Senior Account Director
Donor-advised funds have become a major channel for charitable support, and it keeps growing. In 2025, donors using DAFgiving360, one of the largest administrators of donor-advised funds, granted $9.9 billion to more than 165,000 charities, a 28 percent increase over the prior year and the most active year on record for the platform.
For organizations, that popularity represents a real opportunity, one nonprofits can benefit from most if that actively promote DAF giving versus treating it as a passive opportunity. Based on what we see across our client work, three practices consistently help nonprofits make the most of DAF giving.
Mentioning DAFs once or twice a year is rarely enough. The organizations seeing the strongest results make DAF giving visible across multiple touchpoints and do so consistently.

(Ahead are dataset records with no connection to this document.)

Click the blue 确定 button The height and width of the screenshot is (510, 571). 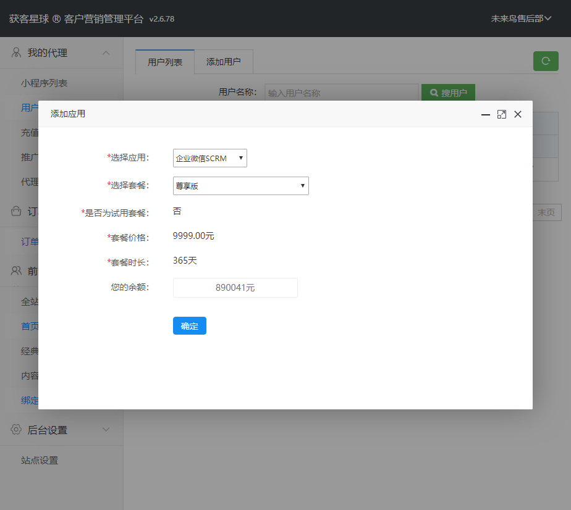189,326
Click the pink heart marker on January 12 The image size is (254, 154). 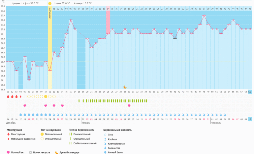(x=129, y=106)
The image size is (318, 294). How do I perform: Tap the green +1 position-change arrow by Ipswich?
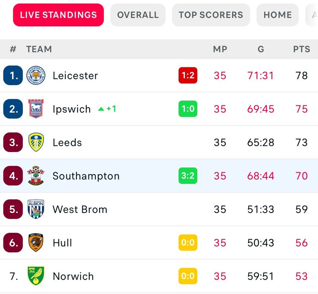[107, 109]
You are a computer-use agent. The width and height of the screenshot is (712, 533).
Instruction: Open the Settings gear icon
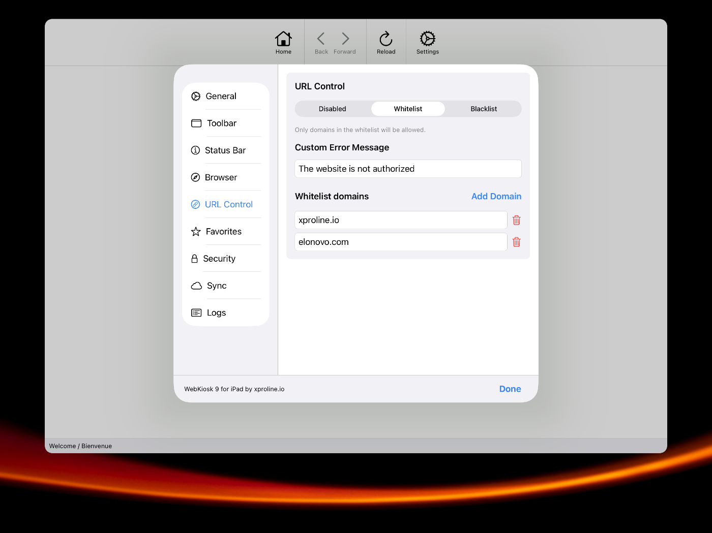427,39
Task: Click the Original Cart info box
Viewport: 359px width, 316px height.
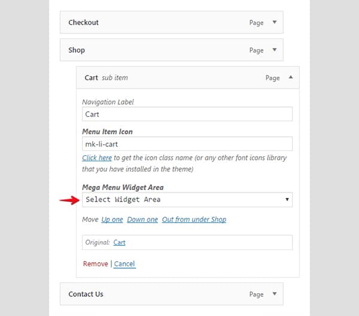Action: coord(187,242)
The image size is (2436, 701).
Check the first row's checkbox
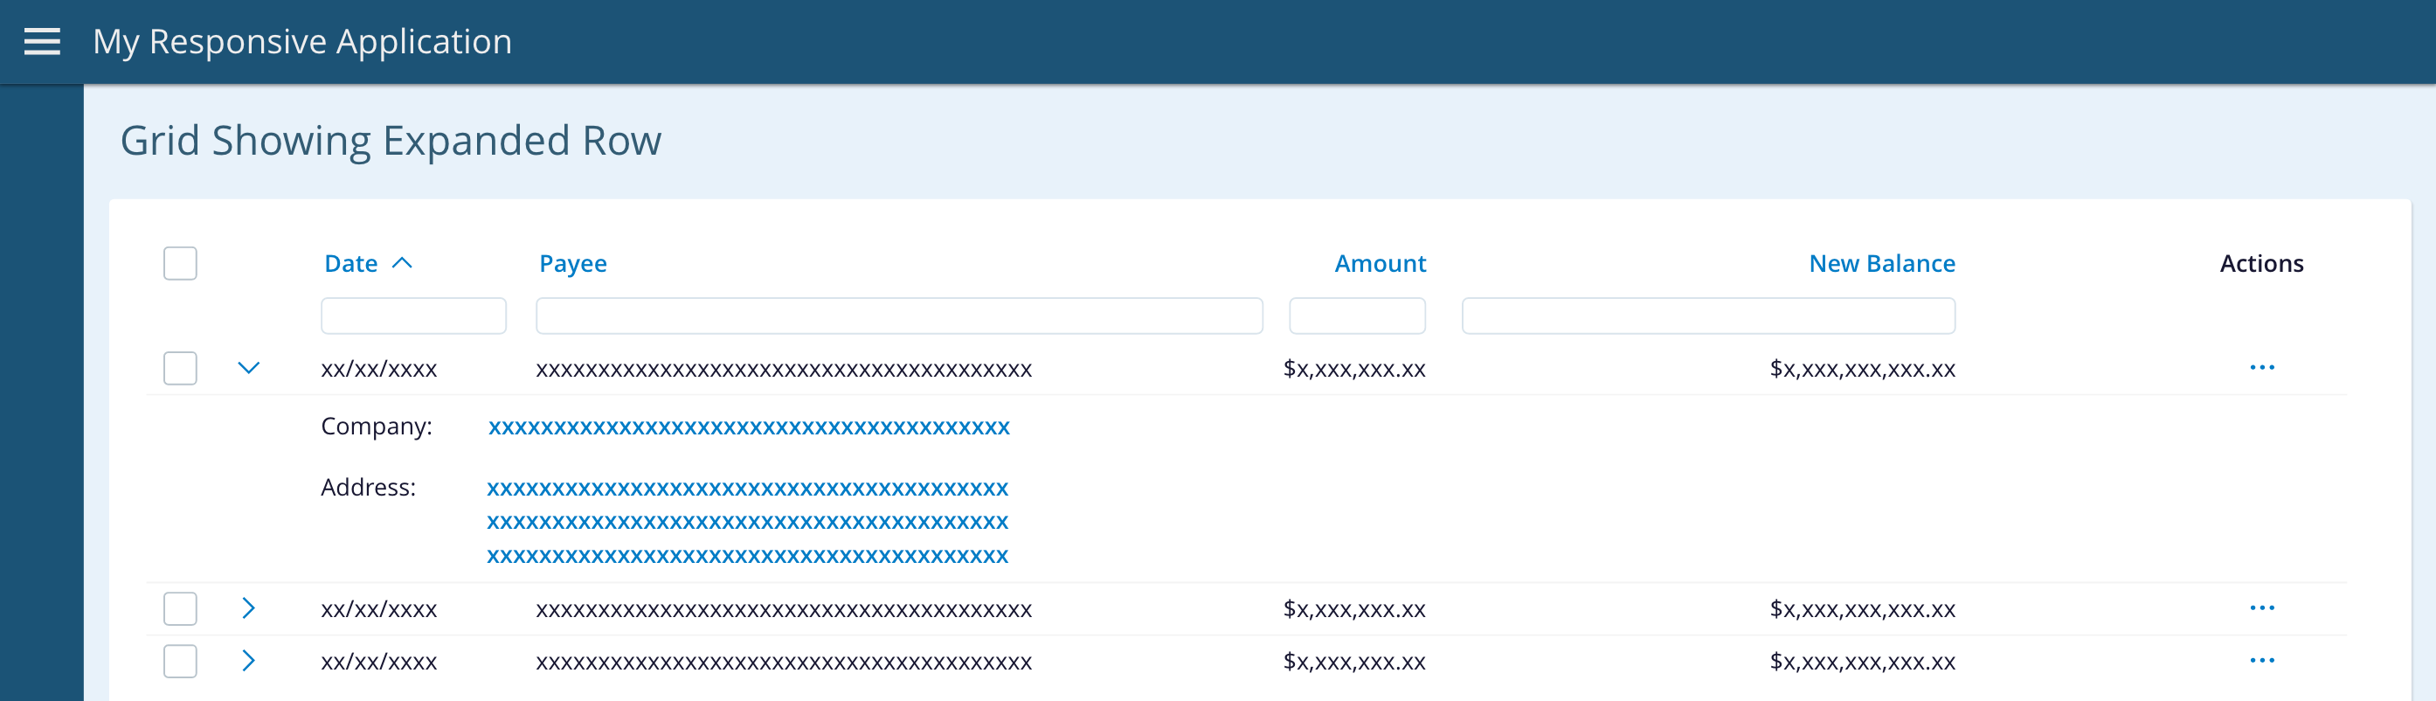[180, 368]
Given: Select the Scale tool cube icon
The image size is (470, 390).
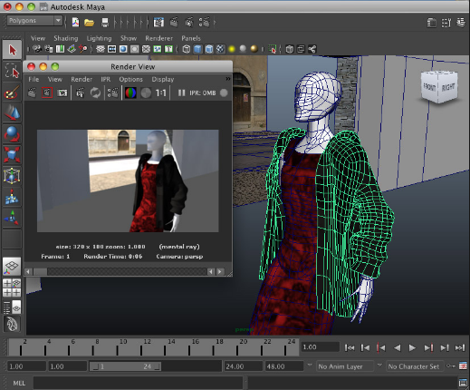Looking at the screenshot, I should click(x=12, y=155).
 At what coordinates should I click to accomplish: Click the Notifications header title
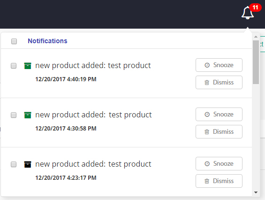[47, 41]
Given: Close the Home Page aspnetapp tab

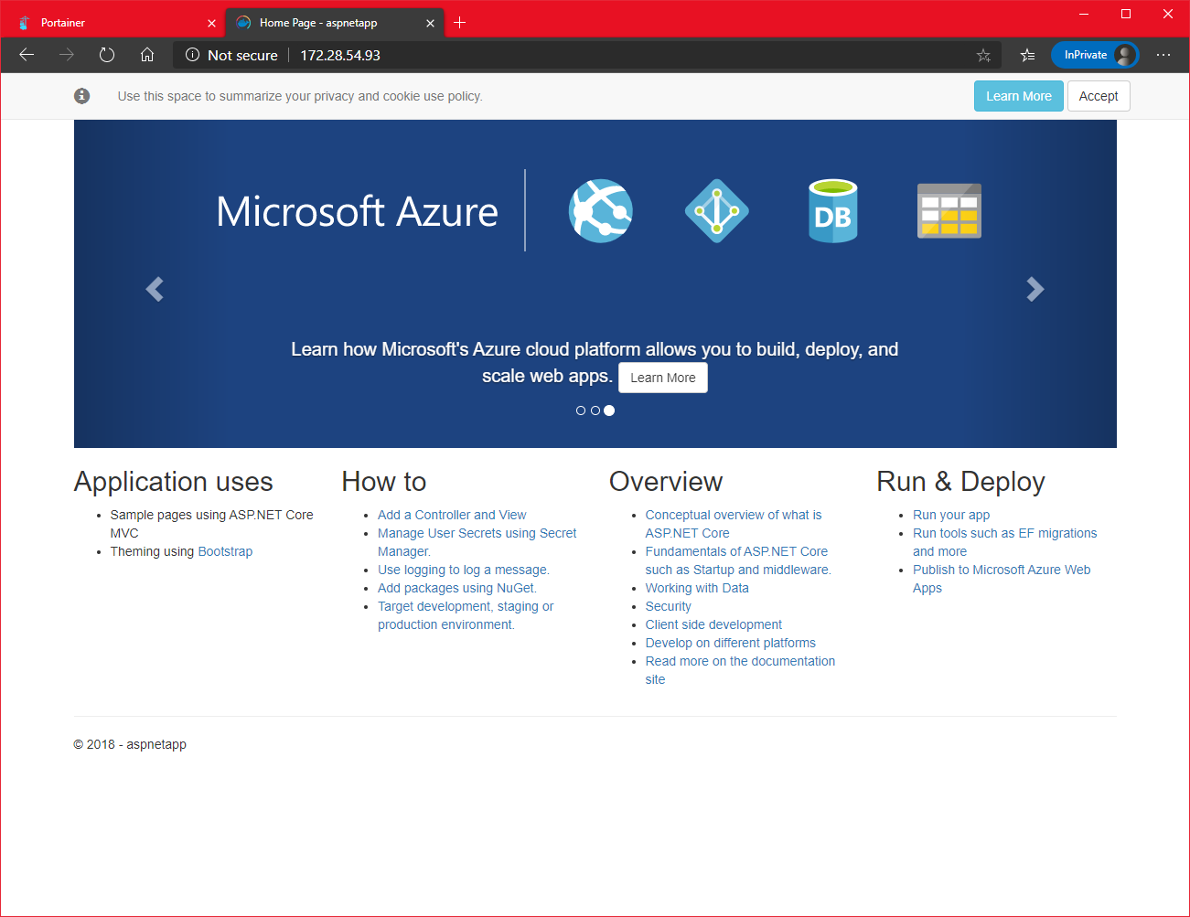Looking at the screenshot, I should tap(430, 23).
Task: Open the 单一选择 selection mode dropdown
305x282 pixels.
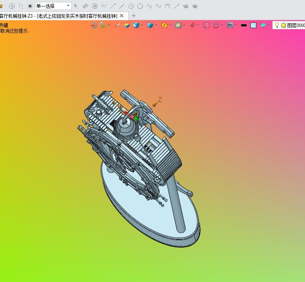Action: (53, 6)
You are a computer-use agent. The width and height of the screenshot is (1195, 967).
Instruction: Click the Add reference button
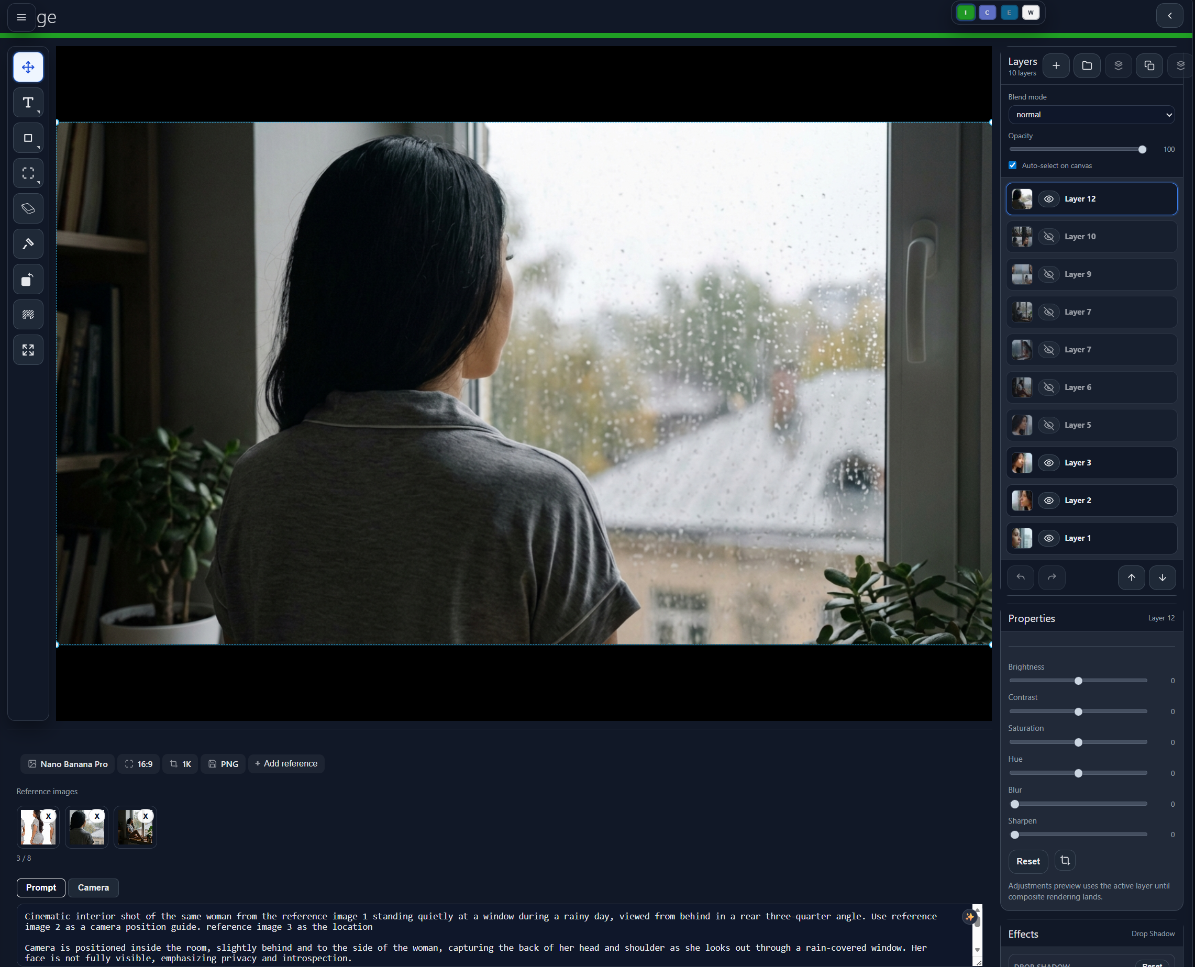click(286, 764)
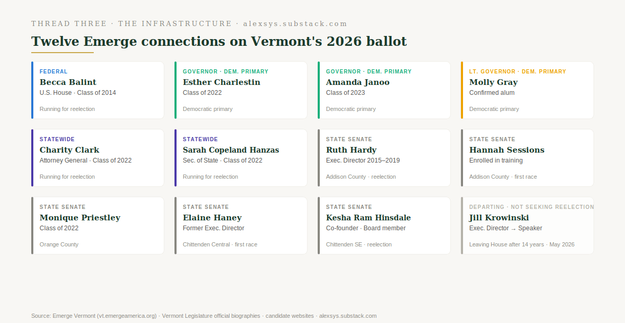Viewport: 625px width, 323px height.
Task: Click the Monique Priestley name
Action: (x=80, y=218)
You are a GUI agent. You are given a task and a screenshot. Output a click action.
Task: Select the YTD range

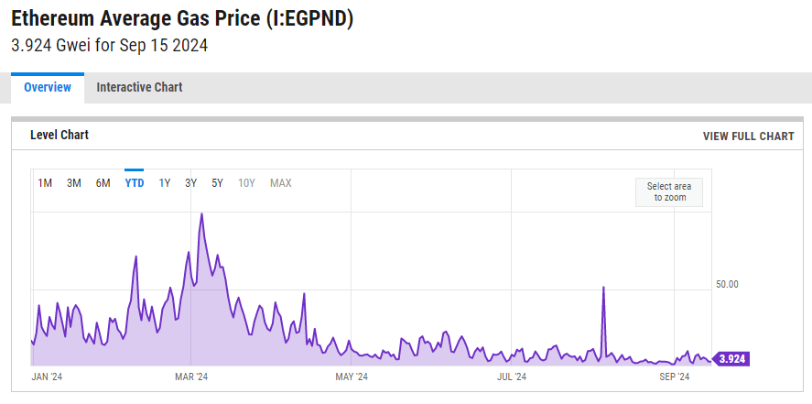pyautogui.click(x=135, y=183)
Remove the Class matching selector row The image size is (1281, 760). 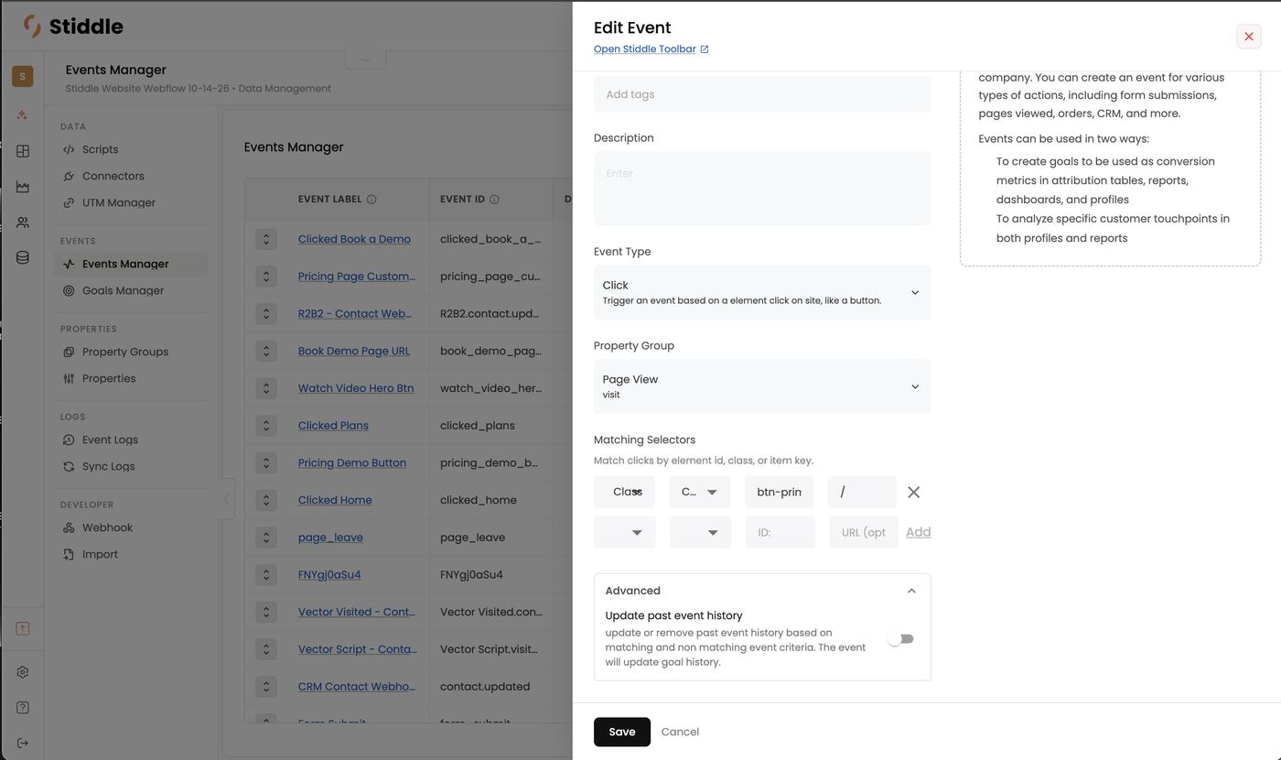pos(913,492)
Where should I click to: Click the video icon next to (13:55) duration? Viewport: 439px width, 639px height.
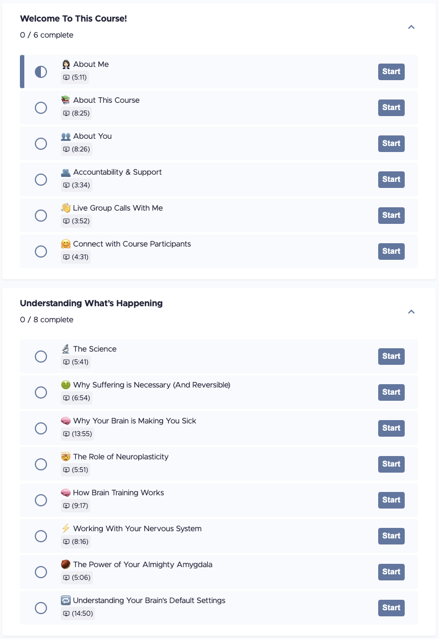[x=66, y=434]
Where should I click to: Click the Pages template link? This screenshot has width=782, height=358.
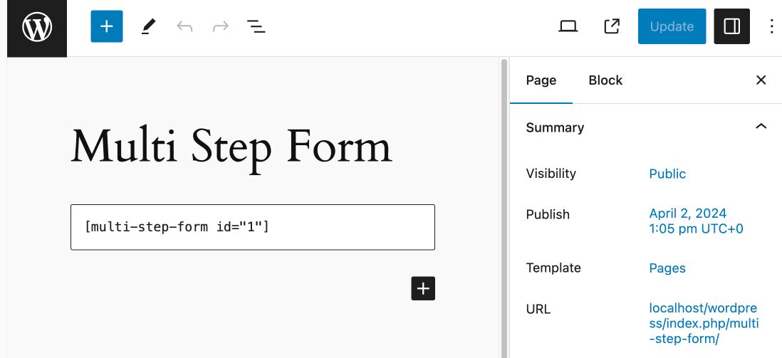667,268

Some nonprofits mention DAF giving in nearly every newsletter, even if it is just a short line or callout. Others feature clear DAF information on their “Ways to Give” pages so donors encounter it naturally when exploring how to support the organization. A few run modest digital ads during key fundraising periods to reinforce awareness. Some of our clients send a simple postcard focused on tax-advantage giving several times per year. Inexpensive, straightforward, and easy to repeat.
When donors see DAF language regularly, it becomes familiar. Familiar options are the ones donors remember when it is time to recommend grants.
DAF giving is not evenly distributed across a donor file. Certain patterns tend to correlate with donors who already have DAF accounts or are inclined to give through one.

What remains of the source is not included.